━━ Source material
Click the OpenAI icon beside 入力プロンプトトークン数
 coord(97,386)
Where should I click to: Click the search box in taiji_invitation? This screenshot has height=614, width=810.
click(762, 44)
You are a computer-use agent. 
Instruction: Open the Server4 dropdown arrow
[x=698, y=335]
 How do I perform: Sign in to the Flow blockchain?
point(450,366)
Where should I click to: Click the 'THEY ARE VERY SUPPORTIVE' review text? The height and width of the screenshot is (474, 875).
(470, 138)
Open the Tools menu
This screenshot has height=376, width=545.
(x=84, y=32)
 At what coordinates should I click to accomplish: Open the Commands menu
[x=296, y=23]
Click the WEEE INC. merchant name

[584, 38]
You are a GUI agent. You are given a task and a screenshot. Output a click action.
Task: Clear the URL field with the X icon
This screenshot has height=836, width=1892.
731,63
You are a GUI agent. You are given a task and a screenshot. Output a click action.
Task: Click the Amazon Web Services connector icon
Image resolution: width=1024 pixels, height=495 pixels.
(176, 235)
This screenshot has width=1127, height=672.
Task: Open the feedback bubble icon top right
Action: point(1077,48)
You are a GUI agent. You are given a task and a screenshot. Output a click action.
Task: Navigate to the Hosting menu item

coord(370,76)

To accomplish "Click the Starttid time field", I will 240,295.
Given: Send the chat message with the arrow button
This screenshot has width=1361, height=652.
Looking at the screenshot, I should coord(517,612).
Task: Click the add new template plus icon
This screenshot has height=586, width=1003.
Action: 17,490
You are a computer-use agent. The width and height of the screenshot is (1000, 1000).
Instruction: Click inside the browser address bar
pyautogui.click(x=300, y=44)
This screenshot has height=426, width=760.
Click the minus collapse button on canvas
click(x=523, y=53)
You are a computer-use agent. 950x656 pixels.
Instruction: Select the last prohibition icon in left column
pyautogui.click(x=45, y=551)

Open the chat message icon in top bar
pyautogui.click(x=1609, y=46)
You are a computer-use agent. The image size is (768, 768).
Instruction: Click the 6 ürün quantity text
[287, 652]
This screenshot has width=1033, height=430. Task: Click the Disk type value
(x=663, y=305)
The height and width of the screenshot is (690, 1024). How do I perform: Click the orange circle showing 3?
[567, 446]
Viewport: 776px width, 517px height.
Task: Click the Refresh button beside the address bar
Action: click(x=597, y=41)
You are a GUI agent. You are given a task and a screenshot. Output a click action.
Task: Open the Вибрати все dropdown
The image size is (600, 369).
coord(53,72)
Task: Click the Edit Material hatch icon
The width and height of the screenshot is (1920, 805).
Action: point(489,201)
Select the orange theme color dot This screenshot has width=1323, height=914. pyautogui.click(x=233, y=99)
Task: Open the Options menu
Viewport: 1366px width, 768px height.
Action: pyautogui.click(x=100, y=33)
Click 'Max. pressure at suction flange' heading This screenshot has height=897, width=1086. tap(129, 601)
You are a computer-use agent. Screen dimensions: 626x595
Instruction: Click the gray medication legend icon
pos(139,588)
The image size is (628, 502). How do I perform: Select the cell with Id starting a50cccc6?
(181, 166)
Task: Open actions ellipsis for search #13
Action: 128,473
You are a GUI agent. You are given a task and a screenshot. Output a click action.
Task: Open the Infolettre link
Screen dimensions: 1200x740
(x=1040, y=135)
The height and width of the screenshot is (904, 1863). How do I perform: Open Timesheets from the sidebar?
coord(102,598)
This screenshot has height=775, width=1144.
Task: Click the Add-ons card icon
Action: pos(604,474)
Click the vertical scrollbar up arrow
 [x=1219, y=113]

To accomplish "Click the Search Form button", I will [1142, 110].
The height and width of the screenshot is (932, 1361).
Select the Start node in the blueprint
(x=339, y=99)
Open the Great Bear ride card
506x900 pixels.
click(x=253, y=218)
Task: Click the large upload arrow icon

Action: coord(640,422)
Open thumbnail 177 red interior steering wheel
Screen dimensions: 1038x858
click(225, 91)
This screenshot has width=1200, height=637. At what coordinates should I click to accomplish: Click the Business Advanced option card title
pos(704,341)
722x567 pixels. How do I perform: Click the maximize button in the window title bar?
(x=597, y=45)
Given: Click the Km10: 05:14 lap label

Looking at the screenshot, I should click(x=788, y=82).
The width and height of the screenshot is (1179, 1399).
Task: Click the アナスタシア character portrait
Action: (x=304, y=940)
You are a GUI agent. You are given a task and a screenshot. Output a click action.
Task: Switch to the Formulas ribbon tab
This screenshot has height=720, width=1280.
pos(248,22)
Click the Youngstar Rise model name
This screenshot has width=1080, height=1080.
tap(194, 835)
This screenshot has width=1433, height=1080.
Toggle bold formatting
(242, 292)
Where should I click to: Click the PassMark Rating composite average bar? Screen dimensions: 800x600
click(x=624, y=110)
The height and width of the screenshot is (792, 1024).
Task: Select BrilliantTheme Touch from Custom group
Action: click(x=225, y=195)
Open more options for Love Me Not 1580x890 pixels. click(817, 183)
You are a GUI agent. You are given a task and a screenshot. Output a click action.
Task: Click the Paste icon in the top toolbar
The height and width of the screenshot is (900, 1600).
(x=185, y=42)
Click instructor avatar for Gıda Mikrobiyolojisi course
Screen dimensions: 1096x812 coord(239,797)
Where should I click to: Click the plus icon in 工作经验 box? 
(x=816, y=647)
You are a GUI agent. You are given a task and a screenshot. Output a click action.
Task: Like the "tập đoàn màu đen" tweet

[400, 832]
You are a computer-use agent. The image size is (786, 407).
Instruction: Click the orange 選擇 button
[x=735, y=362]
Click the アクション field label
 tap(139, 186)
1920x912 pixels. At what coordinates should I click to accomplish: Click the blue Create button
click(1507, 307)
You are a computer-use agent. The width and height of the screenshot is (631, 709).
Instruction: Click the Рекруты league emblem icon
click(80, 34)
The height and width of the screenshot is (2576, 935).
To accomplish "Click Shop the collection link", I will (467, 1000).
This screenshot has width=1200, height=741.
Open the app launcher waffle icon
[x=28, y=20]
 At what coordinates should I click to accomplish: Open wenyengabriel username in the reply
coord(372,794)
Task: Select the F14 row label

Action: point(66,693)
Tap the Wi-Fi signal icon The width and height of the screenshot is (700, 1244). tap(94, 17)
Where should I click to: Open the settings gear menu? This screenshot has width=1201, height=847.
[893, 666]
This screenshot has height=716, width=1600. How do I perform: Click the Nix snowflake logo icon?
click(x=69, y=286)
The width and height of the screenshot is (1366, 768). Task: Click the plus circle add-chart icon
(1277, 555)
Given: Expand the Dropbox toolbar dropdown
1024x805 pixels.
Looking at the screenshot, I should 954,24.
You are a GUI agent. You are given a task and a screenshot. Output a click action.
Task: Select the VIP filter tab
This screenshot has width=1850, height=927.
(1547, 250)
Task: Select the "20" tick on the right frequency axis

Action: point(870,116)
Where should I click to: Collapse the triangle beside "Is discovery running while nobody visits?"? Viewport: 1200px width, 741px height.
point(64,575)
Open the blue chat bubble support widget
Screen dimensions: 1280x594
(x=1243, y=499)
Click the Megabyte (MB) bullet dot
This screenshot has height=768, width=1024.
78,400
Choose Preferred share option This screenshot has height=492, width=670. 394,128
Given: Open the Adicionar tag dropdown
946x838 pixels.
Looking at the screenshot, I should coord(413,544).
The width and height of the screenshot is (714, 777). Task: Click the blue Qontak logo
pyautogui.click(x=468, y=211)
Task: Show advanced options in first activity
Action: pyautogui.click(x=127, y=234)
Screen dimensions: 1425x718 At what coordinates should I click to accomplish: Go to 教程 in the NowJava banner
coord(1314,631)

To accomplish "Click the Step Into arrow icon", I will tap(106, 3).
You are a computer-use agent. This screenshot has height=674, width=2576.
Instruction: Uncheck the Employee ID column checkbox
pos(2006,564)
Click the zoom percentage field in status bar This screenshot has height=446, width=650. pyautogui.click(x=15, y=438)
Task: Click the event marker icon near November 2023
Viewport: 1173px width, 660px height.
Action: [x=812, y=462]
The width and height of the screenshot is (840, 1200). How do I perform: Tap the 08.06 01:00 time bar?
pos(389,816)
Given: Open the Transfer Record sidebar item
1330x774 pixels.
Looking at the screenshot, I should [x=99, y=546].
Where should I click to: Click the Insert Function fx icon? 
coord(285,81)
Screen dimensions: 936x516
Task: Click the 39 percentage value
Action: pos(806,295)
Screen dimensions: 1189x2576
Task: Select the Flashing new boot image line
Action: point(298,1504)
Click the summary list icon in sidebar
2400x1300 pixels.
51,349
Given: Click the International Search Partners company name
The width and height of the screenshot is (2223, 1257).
━━━━
Could you restate word for word the lines above from the one containing "Where should I click to: Click the PassMark" through the one containing "Task: Click the Paste icon in the top toolbar", both included, and nothing else?

Where should I click to: Click the PassMark Rating composite average bar? Screen dimensions: 800x600
click(x=624, y=110)
The height and width of the screenshot is (792, 1024).
Task: Select BrilliantTheme Touch from Custom group
Action: click(x=225, y=195)
Open more options for Love Me Not 1580x890 pixels. click(817, 183)
You are a GUI agent. You are given a task and a screenshot. Output a click action.
Task: Click the Paste icon in the top toolbar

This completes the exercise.